NSW solar scandal … a million roofs forgotten

For Barry O'Farrell to just throw the local NSW solar industry under the bus is a public policy meltdown, writes Simon Mansfield from SolarDaily.com.

The NSW solar scandal just gets worse by the day. On Tuesday, the NSW government announced a new “support package” to help solar households in “hardship” as part of its decision to retrospectively slash the gross feed-in tariff by a third from 60 cents per kilowatt hour to 40 cents.

The latest twist to the O’Farrell government’s mismanagement of the solar industry will anger many households as they have to deal with a welfare management approach to their good-faith investment in solar energy. And this is a Liberal government that was meant to fix things — not make them worse.

Retrospective commercial legislation that will seek to define a hardship loss for breach of contract will aim to avoid any exposure to traditional commercial compensation obligations, which are usually the case when a government — retrospectively — takes away a clearly defined asset and or its income producing potential. There’s even a specific section in the Australian Constitution that describes this obligation on governments.

Not content with slugging it out with solar householders — O’Farrell has moved onto attacking small businesses that sell and install solar systems. Many of these businesses are start-ups by local electricians hoping to gear up for the carbon reform and the economic revolution that is meant to flow from that reform.

Was it ever actually bad public policy?.

We now turn off our low-watt light bulbs,  computers, walls of LEDs from the TV, DVD and game machines — instead of leaving them in standby. That’s called skin in the game — and a key market force that is dampening demand growth in NSW and helping to save power companies billions of dollars by delaying the need for new power stations.

Most of the time, the power we make on our rooftop goes straight into our house — or the neighbour’s house next door or across the street — those electrons don’t get far before a local electrical load grabs them from the power grid.

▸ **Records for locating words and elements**
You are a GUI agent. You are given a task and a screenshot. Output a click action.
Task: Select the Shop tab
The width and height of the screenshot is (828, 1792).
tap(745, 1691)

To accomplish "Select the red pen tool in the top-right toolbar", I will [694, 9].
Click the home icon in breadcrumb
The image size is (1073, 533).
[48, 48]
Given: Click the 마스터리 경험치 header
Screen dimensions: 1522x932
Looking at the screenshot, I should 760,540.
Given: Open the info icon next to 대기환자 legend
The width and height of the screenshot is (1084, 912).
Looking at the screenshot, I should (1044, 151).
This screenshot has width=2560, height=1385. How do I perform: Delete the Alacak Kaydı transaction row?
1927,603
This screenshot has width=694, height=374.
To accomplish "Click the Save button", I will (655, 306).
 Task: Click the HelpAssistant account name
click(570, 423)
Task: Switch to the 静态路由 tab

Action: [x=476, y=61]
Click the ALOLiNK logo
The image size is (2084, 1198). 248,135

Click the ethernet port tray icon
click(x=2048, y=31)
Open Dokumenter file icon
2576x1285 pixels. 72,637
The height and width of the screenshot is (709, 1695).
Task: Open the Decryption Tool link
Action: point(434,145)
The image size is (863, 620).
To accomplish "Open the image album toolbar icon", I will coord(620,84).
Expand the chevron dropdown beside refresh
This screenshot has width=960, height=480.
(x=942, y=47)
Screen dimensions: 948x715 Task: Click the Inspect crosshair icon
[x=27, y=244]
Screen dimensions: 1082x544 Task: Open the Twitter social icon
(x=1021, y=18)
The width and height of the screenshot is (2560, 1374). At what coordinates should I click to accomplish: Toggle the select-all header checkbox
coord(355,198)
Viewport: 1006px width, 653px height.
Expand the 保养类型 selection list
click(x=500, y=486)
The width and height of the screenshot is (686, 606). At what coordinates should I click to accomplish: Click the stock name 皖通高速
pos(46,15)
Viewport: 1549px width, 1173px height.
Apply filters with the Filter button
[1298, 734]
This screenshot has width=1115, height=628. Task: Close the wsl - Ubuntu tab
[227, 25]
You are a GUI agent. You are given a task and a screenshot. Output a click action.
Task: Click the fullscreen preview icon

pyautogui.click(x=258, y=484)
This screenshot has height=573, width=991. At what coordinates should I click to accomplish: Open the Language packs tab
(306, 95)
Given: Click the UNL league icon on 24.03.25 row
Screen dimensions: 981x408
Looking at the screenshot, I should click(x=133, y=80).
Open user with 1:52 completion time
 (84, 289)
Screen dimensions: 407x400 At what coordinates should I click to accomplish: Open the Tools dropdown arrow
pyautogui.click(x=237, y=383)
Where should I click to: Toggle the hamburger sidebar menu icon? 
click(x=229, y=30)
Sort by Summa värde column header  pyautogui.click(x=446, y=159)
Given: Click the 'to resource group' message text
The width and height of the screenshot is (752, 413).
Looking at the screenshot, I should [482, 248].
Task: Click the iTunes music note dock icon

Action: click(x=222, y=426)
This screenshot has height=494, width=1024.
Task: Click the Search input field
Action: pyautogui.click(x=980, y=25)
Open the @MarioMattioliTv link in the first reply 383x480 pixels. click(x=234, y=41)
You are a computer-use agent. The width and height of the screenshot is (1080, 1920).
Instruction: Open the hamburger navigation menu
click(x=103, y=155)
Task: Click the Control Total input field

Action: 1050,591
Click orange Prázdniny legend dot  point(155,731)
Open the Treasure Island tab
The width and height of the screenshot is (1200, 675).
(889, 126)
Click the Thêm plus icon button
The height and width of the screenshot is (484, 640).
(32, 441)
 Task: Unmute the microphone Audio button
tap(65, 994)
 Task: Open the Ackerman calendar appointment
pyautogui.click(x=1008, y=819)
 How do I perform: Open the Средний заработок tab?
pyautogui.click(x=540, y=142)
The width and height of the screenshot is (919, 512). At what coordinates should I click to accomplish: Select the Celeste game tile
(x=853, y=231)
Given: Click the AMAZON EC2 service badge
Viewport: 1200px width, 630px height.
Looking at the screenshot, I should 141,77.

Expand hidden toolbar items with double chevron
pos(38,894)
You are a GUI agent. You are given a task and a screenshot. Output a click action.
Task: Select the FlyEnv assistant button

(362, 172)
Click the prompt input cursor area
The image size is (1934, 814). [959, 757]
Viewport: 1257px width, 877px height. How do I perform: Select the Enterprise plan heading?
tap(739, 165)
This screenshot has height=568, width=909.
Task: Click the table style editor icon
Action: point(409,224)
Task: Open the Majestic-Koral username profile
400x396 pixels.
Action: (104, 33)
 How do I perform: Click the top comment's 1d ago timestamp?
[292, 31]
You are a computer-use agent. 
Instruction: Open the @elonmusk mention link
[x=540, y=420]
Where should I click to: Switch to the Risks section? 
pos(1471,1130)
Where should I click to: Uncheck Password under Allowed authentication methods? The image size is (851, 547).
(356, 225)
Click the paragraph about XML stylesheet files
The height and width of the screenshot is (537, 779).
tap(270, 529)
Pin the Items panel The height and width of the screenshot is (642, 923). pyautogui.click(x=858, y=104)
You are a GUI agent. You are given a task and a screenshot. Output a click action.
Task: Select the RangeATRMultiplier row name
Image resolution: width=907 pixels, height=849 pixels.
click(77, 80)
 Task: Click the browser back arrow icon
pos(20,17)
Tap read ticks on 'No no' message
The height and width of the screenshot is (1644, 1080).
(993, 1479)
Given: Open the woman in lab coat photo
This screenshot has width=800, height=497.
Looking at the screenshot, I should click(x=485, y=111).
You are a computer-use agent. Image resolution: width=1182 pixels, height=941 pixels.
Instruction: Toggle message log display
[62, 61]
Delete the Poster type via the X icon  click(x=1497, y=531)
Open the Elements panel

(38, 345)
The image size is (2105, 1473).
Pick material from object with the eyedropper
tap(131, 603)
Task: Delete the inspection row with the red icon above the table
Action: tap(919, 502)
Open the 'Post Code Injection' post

▸ **Written request 1**
Please revise the NSW solar article, starting with "Not content with" and going on through "from that reform.", so that "electricians" reads "tradespeople".
▸ **Written request 2**
In the NSW solar article, what change did the NSW government make to the gross feed-in tariff?

▸ **Written answer 1**
Not content with slugging it out with solar householders — O’Farrell has moved onto attacking small businesses that sell and install solar systems. Many of these businesses are start-ups by local tradespeople hoping to gear up for the carbon reform and the economic revolution that is meant to flow from that reform.

▸ **Written answer 2**
It retrospectively cut the tariff by a third, from 60 cents per kilowatt hour to 40 cents.